Re: mandoc strlcat
On Thu, May 23, 2013 at 09:38:57PM -0600, Theo de Raadt wrote: On Thu, May 23, 2013 at 05:05:45PM -0400, Ted Unangst wrote: I was looking at mandoc and noticed it has too many strlcats (a common affliction affecting quite a few programs.) It's faster and simpler to use snprintf. In glibc snprintf has a memory allocation failure mode. In OpenBSD, snprintf is designed to be thread and signal-handler safe, as long as you don't use certain dangerous features. I'm afraid I can't find documentation which defines which are dangerous or not, but remember auditing our tree to improve the situation. From what I remember, the unsafe extensions were the $# positional markers, that allow one to swap arguments around.
Re: mandoc strlcat
From: Theo de Raadt dera...@cvs.openbsd.org Date: Thu, 23 May 2013 21:38:57 -0600 On Thu, May 23, 2013 at 05:05:45PM -0400, Ted Unangst wrote: I was looking at mandoc and noticed it has too many strlcats (a common affliction affecting quite a few programs.) It's faster and simpler to use snprintf. In glibc snprintf has a memory allocation failure mode. In OpenBSD, snprintf is designed to be thread and signal-handler safe, as long as you don't use certain dangerous features. I'm afraid I can't find documentation which defines which are dangerous or not, but remember auditing our tree to improve the situation. But the reason we did this was to reduce the amount of damage badly written signal handlers could do. Not to encourage people to actually use the *printf(3) family of functions in signal handlers.
Re: mandoc strlcat
But the reason we did this was to reduce the amount of damage badly written signal handlers could do. Not to encourage people to actually use the *printf(3) family of functions in signal handlers. Well... we had to use something..
Re: mandoc strlcat
On Thu, May 23, 2013 at 05:05:45PM -0400, Ted Unangst wrote: I was looking at mandoc and noticed it has too many strlcats (a common affliction affecting quite a few programs.) It's faster and simpler to use snprintf. In glibc snprintf has a memory allocation failure mode. I'm curious: is OpenBSD committed to avoiding extensions (locale features, etc) which might trigger allocation failure?
Re: mandoc strlcat
On Thu, May 23, 2013 at 05:05:45PM -0400, Ted Unangst wrote: I was looking at mandoc and noticed it has too many strlcats (a common affliction affecting quite a few programs.) It's faster and simpler to use snprintf.

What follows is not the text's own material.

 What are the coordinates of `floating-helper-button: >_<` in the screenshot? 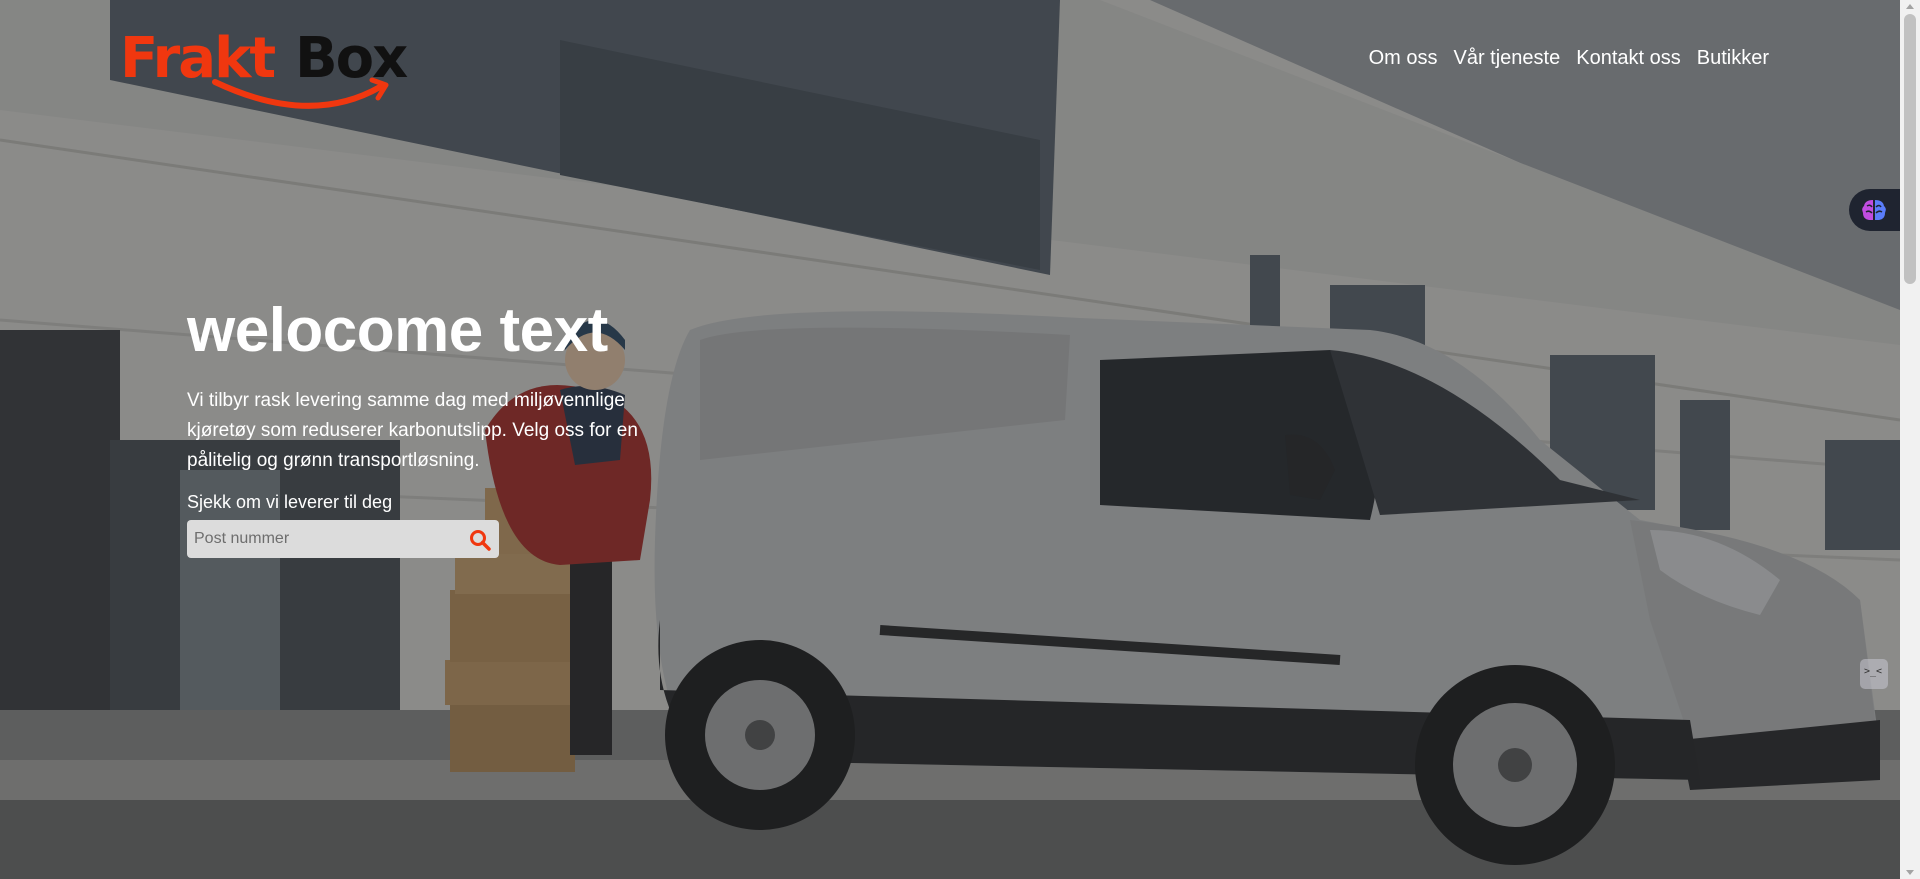 It's located at (1874, 674).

In glibc snprintf has a memory allocation failure mode. In OpenBSD, snprintf is designed to be thread and signal-handler safe, as long as you don't use certain dangerous features. I'm afraid I can't find documentation which defines which are dangerous or not, but remember auditing our tree to improve the situation. I'm curious: is OpenBSD committed to avoiding extensions (locale features, etc) which might trigger allocation failure? I don't know if we are commited to such a restriction. We could add such things, but then put them in the dangerous catagory, to not be used in unsafe situations... Hmm, where are our docs for that...
Re: mandoc strlcat
On Thu, May 23, 2013 at 21:38, Theo de Raadt wrote: In glibc snprintf has a memory allocation failure mode. I'm curious: is OpenBSD committed to avoiding extensions (locale features, etc) which might trigger allocation failure? Yes. I mean, what in the world is snprintf doing allocating some locale crap to implement a behavior that strlcat clearly doesn't need to allocate memory for? I don't know if we are commited to such a restriction. We could add such things, but then put them in the dangerous catagory, to not be used in unsafe situations... Hmm, where are our docs for that... It's in man signal. The only thing you can't use is floating point, because dtoa is crazy, but I think it'd even be possible to pass the buffer in from vfprintf and make that signal safe too. Just nobody cares.
Re: mandoc strlcat
It's in man signal. The only thing you can't use is floating point, because dtoa is crazy, The *5 table, yes. I tried to improve the situation there. I nearly lost my mind.